I recently finished reading A Study in Charlotte by Brittany Cavallaro. It is the first in the Charlotte Holmes Mysteries, and is a combination of a retelling and an alternate universe contemporary/mystery for young adults.

The story takes place at Sherringford Hall, a boarding school in Connecticut, and stars James “Jamie” Watson and Charlotte Holmes, descendents of the original Dr. John Watson and Sherlock Holmes. Charlotte belongs to the illustrious Holmes family, who has been training their children in the arts of deduction since the time of their infamous forebear. Jamie is the product of a broken home, attends Sherringford on a rugby scholarship, and hasn’t seen his father in several years — until a bully, Lee Dobson, who lives in the same dorm as him is killed shortly after an altercation between the two boys over Charlotte.

Of course, Charlotte and Jamie are implicated in the murder, and spend the remainder of the novel solving the case to clear their names.

Things get more complicated when it is discovered that the murderer is emulating the old Sherlock Holmes mysteries (written by Jamie’s great-great-great-grandfather, the original Dr. Watson), and it all gets worse when more violent crimes in the style of Sherlock Holmes stories crop up around campus. Everyone is a suspect and the only people Jamie and Charlotte can trust are each other. (Seriously, they go from Charlotte hating Jamie to them describing one another as ‘best friends’ in record time.)

The characters were a little bit two-dimensional, in that Jamie is very singularly focused on Charlotte, and Charlotte herself was viewed through Jamie’s rose coloured glasses and therefore exceptionally Mary-Sue-ish. I don’t really buy the concept of Charlotte consuming all of Jamie’s thoughts so thoroughly within such a short period of time that he doesn’t even think of his own interests — rugby, for instance, is barely mentioned, despite being the thing Jamie allegedly has a scholarship for. In addition to these writing flaws, Cavallaro doesn’t write Jamie like a teenage boy. Even for a Brit, he’s too prim and proper (in my opinion).

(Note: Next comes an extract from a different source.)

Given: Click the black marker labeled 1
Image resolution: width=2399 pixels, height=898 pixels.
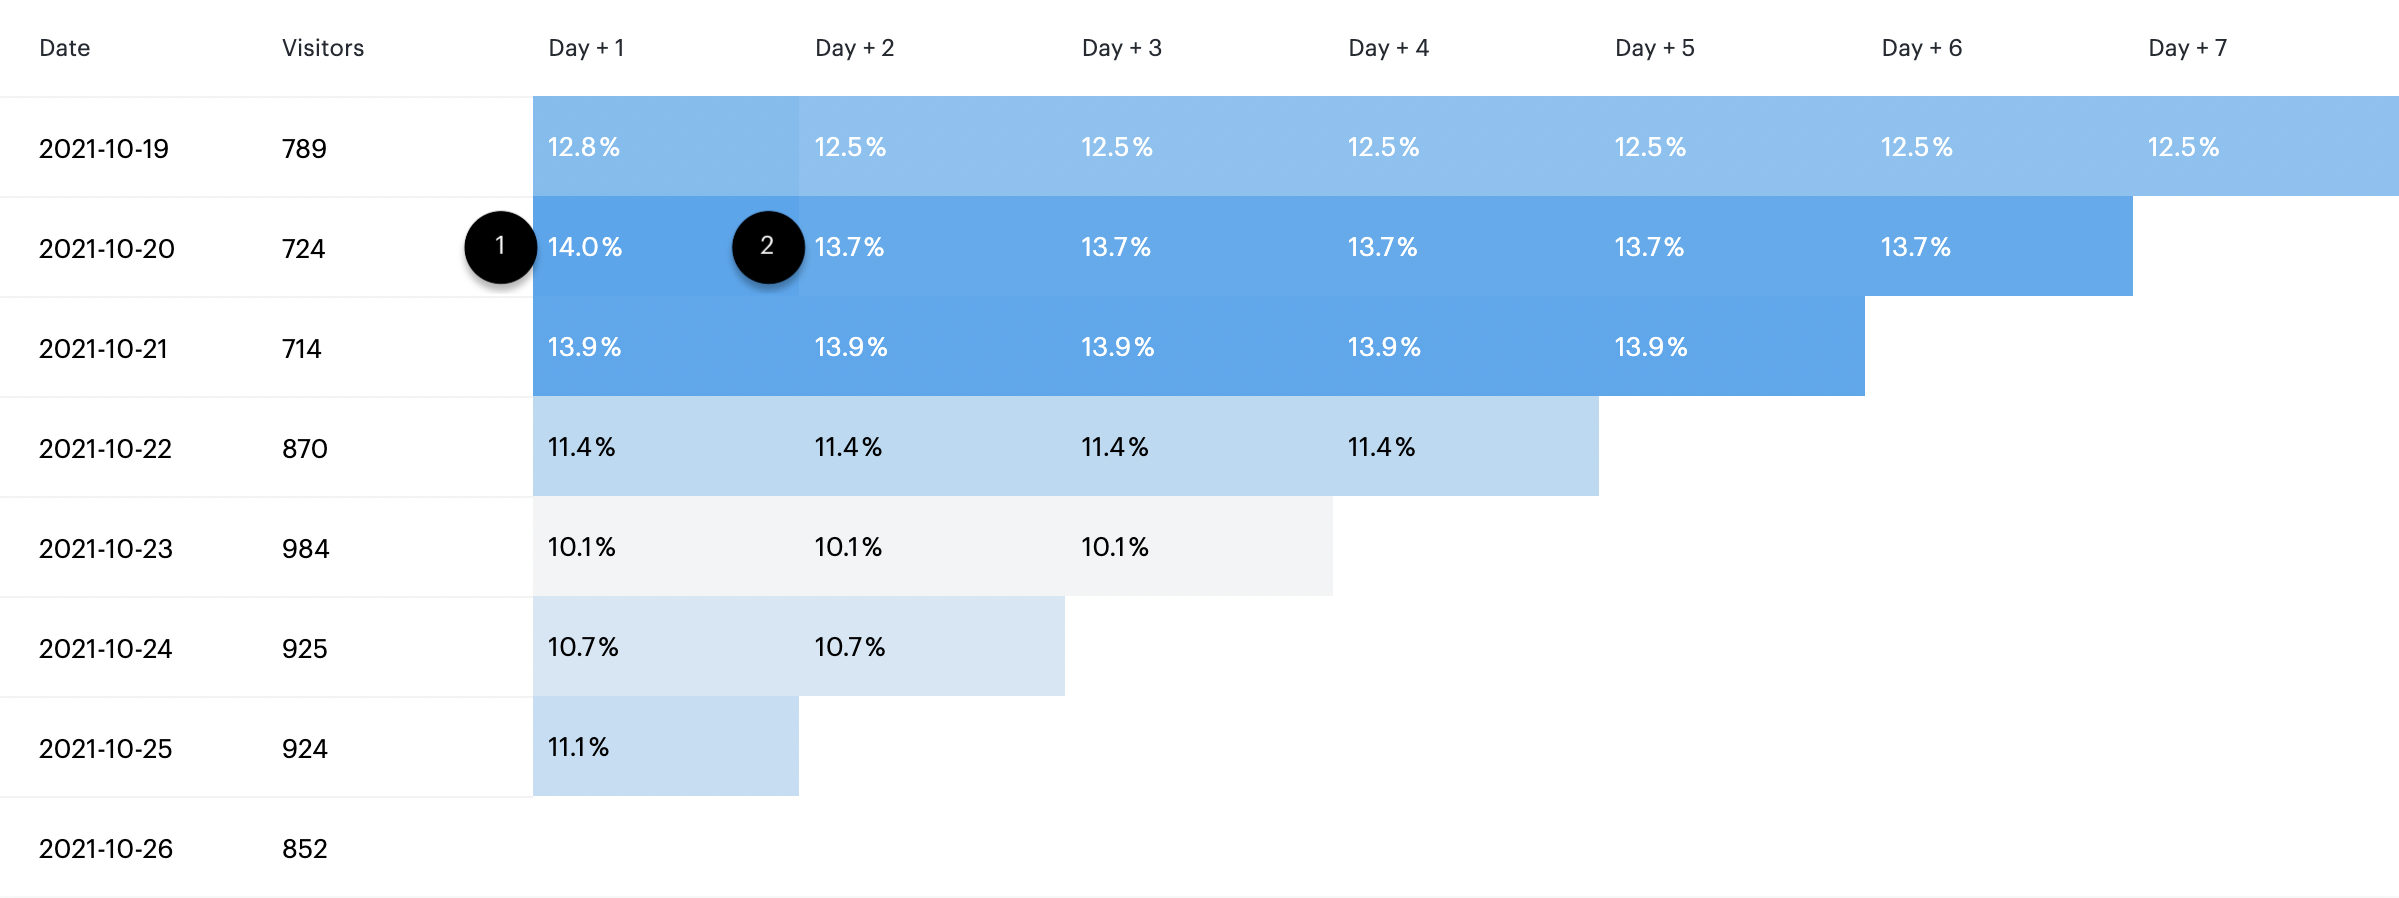Looking at the screenshot, I should point(500,247).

Personally, I found the novel fun, but super cheesy. There was an unnecessary romance that built between Jamie and Charlotte for no real reason other than they’re a male and a female with heteronormative sexual preferences, and all of the secondary characters may as well have not been there for all that they were interacted with past the first fifty pages.

There was a really weird plot twist that didn’t have much to do with anything near the end, which I won’t give away in case there are any other fans of YA soft lit out there.

Cavallaro has written two more Charlotte Holmes Mysteries, The Last of August and A Case for Jamie, the last of which was released just last week. I personally rated A Study in Charlotte a 3.5 out of 5 stars on GoodReads, and I do plan on picking up the other two books at some point in the near future.